Segundo apurou o Observador, o tema agitou as águas na reunião da bancada, e coube ao deputado António Topa, próximo de Rio, fazer a defesa da medida.

Contagem do tempo dos professores? Negrão remete para Rio, mas admite que nada seja aprovado

Já sobre as propostas relativas ao congelamento das carreiras dos professores, Fernando Negrão disse que ainda não está definido se o PSD vai ou não dar luz verde às propostas de BE e PCP, que impõem um calendário para a contagem do tempo integral de serviço dos professores. E passou a bola a Rui Rio, que vai avaliar “politicamente” o que fazer. “Discutimos só a nossa proposta, ainda não está definida a votação. A votação é um processo que vai até à direção do partido”, disse.

No limite, se a esquerda e a direita não fizerem uma coligação negativa, o líder parlamentar admitiu que possa ficar tudo na mesma e nenhuma das propostas ser aprovada — apesar de todos os partidos terem propostas de alteração sobre a contagem do tempo de serviço dos professores. Todos concordam que alguma coisa deve ser feita, mas não se entendem na resposta a dar.  “Isso pode acontecer. Avaliaremos politicamente com a direção do partido como havemos de agir”, afirmou.

Em causa está o facto de as negociações entre o Governo e os professores relativas à contagem de todo o tempo de serviço que esteve congelado para efeitos de progressão de carreira não terem chegado a bom porto. Com as negociações num impasse, PSD e CDS propõem no OE para 2019 que o Governo cumpra o que ficou estabelecido no OE 2018 e que passa por retomar as negociações com os sindicatos (isto apesar de, no ano passado, PSD e CDS terem-se abstido na votação desta norma).

Já o BE e o PCP vão mais longe e fixam um calendário (até 2023, no caso do BE, e até daqui a sete anos, no caso do PCP) para que Governo e sindicatos fixem etapas para uma devolução faseada aos professores, a começar já em janeiro de 2019.

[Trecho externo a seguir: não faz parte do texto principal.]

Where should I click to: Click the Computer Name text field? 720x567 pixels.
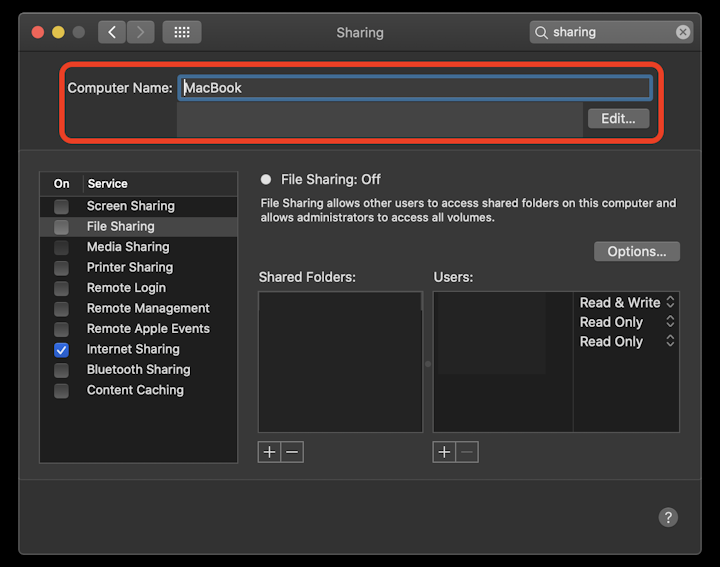coord(415,88)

Certo é que a reunião da bancada do PSD foi acesa. Segundo relatos feitos ao Observador, além dos temas da “taxa Robles” e dos professores, houve mais críticas. Álvaro Batista, de Castelo Branco, por exemplo, fez uma intervenção descrita como “muito dura” contra as propostas do partido para o interior, dizendo inclusive que lhe foi pedido um dossiê sobre o tema que, depois, não foi tido em conta. O mesmo aconteceu com o deputado Ricardo Batista Leite, atual coordenador dos sociais-democratas para a área da Saúde, que “terminou a reunião aos berros, com o microfone desligado, a dizer que claramente a Saúde não era uma prioridade para o partido”.

*artigo atualizado às 22h40 a eliminar a alegada postura crítica de António Leitão Amaro em relação à proposta sobre as mais-valias imobiliárias.